-- RAW DATA follows --

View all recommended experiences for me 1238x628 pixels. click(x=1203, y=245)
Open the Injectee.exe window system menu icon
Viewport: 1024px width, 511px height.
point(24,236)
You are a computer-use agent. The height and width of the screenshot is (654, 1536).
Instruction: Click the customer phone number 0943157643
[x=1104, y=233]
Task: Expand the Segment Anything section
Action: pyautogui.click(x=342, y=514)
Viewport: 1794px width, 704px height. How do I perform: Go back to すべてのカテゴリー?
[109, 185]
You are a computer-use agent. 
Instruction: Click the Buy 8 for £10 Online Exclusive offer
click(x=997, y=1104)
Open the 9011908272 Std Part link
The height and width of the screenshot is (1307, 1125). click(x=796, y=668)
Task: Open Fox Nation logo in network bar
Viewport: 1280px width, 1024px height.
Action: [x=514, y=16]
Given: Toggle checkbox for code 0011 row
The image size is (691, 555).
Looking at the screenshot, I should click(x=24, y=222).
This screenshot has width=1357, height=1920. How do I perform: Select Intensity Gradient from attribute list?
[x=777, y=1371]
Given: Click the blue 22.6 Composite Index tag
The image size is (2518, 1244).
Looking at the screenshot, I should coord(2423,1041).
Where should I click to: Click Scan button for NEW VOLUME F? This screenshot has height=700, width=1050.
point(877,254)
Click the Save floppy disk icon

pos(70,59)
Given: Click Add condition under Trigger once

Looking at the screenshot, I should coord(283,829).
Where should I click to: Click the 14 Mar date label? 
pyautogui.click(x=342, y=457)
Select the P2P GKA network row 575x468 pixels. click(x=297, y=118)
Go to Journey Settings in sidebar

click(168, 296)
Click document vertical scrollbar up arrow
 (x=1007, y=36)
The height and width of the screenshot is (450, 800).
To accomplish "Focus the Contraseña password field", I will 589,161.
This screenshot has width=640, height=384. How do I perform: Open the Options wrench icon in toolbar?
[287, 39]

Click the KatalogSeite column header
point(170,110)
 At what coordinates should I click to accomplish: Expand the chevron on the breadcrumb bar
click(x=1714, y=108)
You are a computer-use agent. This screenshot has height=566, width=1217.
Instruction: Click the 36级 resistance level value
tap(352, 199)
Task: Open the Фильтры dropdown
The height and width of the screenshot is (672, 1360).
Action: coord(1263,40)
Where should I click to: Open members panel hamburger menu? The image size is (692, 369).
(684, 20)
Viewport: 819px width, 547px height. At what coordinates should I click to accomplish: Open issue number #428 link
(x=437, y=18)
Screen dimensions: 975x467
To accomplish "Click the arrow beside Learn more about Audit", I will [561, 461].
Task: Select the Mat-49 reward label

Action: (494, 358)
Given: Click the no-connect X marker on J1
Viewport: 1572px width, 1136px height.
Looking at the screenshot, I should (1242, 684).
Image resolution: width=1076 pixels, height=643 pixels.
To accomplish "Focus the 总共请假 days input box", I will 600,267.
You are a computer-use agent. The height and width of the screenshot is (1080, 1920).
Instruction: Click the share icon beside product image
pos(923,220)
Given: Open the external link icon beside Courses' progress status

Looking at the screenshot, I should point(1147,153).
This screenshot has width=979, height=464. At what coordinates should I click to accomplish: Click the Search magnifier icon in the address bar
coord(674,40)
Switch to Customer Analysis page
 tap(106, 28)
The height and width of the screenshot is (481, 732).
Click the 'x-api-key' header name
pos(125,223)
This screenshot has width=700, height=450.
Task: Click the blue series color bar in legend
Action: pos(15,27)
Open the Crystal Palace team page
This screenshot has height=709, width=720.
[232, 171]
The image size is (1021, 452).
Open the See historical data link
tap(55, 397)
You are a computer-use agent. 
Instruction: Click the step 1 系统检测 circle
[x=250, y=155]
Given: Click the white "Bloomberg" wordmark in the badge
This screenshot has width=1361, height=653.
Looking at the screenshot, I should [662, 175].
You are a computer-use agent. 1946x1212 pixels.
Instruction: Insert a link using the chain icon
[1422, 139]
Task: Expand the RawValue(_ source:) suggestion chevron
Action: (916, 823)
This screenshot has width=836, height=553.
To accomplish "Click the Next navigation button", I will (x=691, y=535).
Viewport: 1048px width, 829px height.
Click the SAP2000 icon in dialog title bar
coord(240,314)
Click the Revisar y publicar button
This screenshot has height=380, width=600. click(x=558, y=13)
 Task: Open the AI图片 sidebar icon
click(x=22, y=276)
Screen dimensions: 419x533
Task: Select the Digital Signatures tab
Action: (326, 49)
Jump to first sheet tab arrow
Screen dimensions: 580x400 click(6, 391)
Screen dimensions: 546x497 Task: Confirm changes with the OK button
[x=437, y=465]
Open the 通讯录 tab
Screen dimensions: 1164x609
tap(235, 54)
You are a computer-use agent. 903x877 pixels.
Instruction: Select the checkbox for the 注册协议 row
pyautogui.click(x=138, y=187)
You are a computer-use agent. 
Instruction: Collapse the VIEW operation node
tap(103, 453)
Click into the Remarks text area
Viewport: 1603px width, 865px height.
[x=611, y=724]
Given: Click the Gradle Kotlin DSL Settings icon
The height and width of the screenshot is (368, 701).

-- RAW DATA concluded --

DESCRIPTION OF THE TASK: Please return only the lines above, starting at the line that has "This screenshot has width=1361, height=653." and ending at the line that has "You are a computer-use agent. 903x877 pixels.", keeping both and leaving each one unchanged.

RESULT FOR THIS EXERCISE:
This screenshot has width=1361, height=653.
Looking at the screenshot, I should [662, 175].
You are a computer-use agent. 1946x1212 pixels.
Instruction: Insert a link using the chain icon
[1422, 139]
Task: Expand the RawValue(_ source:) suggestion chevron
Action: (916, 823)
This screenshot has width=836, height=553.
To accomplish "Click the Next navigation button", I will (x=691, y=535).
Viewport: 1048px width, 829px height.
Click the SAP2000 icon in dialog title bar
coord(240,314)
Click the Revisar y publicar button
This screenshot has height=380, width=600. click(x=558, y=13)
 Task: Open the AI图片 sidebar icon
click(x=22, y=276)
Screen dimensions: 419x533
Task: Select the Digital Signatures tab
Action: (326, 49)
Jump to first sheet tab arrow
Screen dimensions: 580x400 click(6, 391)
Screen dimensions: 546x497 Task: Confirm changes with the OK button
[x=437, y=465]
Open the 通讯录 tab
Screen dimensions: 1164x609
tap(235, 54)
You are a computer-use agent. 903x877 pixels.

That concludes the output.